On The Heavens

by Aristotle

Written circa 350 B.C.
Translated by J. L. Stocks

Book III.2

The necessity that each of the simple bodies should have a naturalmovement may be shown as follows. They manifestly move, and if they have no proper movement they must move by constraint: and theconstrained is the same as the unnatural. Now an unnatural movement presupposes a natural movement which it contravenes, and which,
however many the unnatural movements, is always one. For naturally a
thing moves in one way, while its unnatural movements are manifold.
The same may be shown, from the fact of rest. Rest, also, must
either be constrained or natural, constrained in a place to which
movement was constrained, natural in a place movement to which was
natural. Now manifestly there is a body which is at rest at the
centre. If then this rest is natural to it, clearly motion to this
place is natural to it. If, on the other hand, its rest is
constrained, what is hindering its motion? Something, which is at
rest: but if so, we shall simply repeat the same argument; and
either we shall come to an ultimate something to which rest where it
is or we shall have an infinite process, which is impossible. The
hindrance to its movement, then, we will suppose, is a moving thing-as
Empedocles says that it is the vortex which keeps the earth still-:
but in that case we ask, where would it have moved to but for the
vortex? It could not move infinitely; for to traverse an infinite is
impossible, and impossibilities do not happen. So the moving thing
must stop somewhere, and there rest not by constraint but naturally.
But a natural rest proves a natural movement to the place of rest.
Hence Leucippus and Democritus, who say that the primary bodies are in
perpetual movement in the void or infinite, may be asked to explain
the manner of their motion and the kind of movement which is natural
to them. For if the various elements are constrained by one another to
move as they do, each must still have a natural movement which the
constrained contravenes, and the prime mover must cause motion not
by constraint but naturally. If there is no ultimate natural cause
of movement and each preceding term in the series is always moved by
constraint, we shall have an infinite process. The same difficulty
is involved even if it is supposed, as we read in the Timaeus, that
before the ordered world was made the elements moved without order.
Their movement must have been due either to constraint or to their
nature.

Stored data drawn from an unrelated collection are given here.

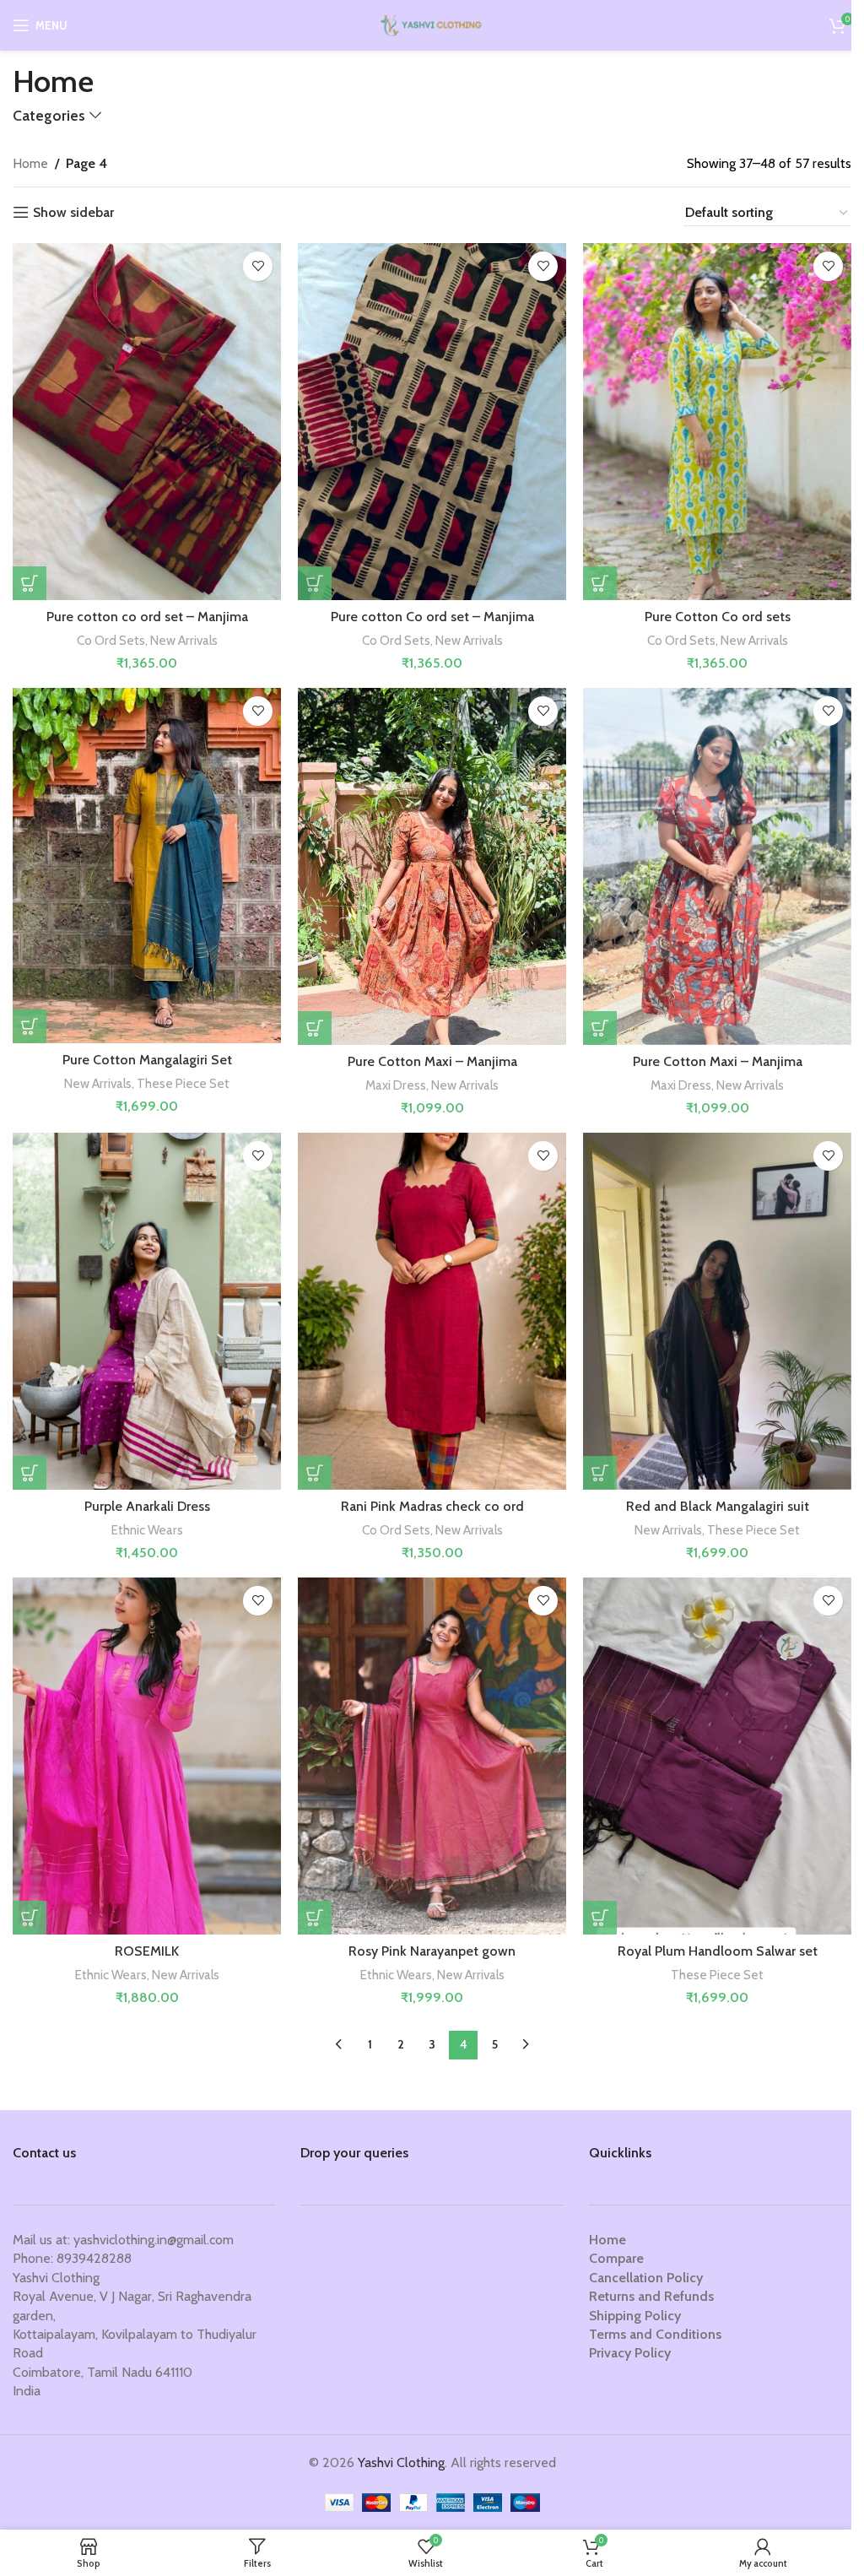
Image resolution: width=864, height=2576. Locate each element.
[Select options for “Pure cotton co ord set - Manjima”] (29, 583)
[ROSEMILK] (147, 1756)
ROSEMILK (147, 1951)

And if their movement was natural, a moment's consideration
shows that there was already an ordered world. For the prime mover
must cause motion in virtue of its own natural movement, and the other
bodies, moving without constraint, as they came to rest in their
proper places, would fall into the order in which they now stand,
the heavy bodies moving towards the centre and the light bodies away
from it. But that is the order of their distribution in our world.
There is a further question, too, which might be asked. Is it possible
or impossible that bodies in unordered movement should combine in some
cases into combinations like those of which bodies of nature's
composing are composed, such, I mean, as bones and flesh? Yet this
is what Empedocles asserts to have occurred under Love. 'Many a head',
says he, 'came to birth without a neck.' The answer to the view that
there are infinite bodies moving in an infinite is that, if the
cause of movement is single, they must move with a single motion,
and therefore not without order; and if, on the other hand, the causes
are of infinite variety, their motions too must be infinitely
varied. For a finite number of causes would produce a kind of order,
since absence of order is not proved by diversity of direction in
motions: indeed, in the world we know, not all bodies, but only bodies
of the same kind, have a common goal of movement. Again, disorderly
movement means in reality unnatural movement, since the order proper
to perceptible things is their nature. And there is also absurdity and
impossibility in the notion that the disorderly movement is infinitely
continued. For the nature of things is the nature which most of them
possess for most of the time. Thus their view brings them into the
contrary position that disorder is natural, and order or system
unnatural. But no natural fact can originate in chance. This is a
point which Anaxagoras seems to have thoroughly grasped; for he starts
his cosmogony from unmoved things. The others, it is true, make things
collect together somehow before they try to produce motion and
separation. But there is no sense in starting generation from an
original state in which bodies are separated and in movement. Hence
Empedocles begins after the process ruled by Love: for he could not
have constructed the heaven by building it up out of bodies in
separation, making them to combine by the power of Love, since our
world has its constituent elements in separation, and therefore
presupposes a previous state of unity and combination.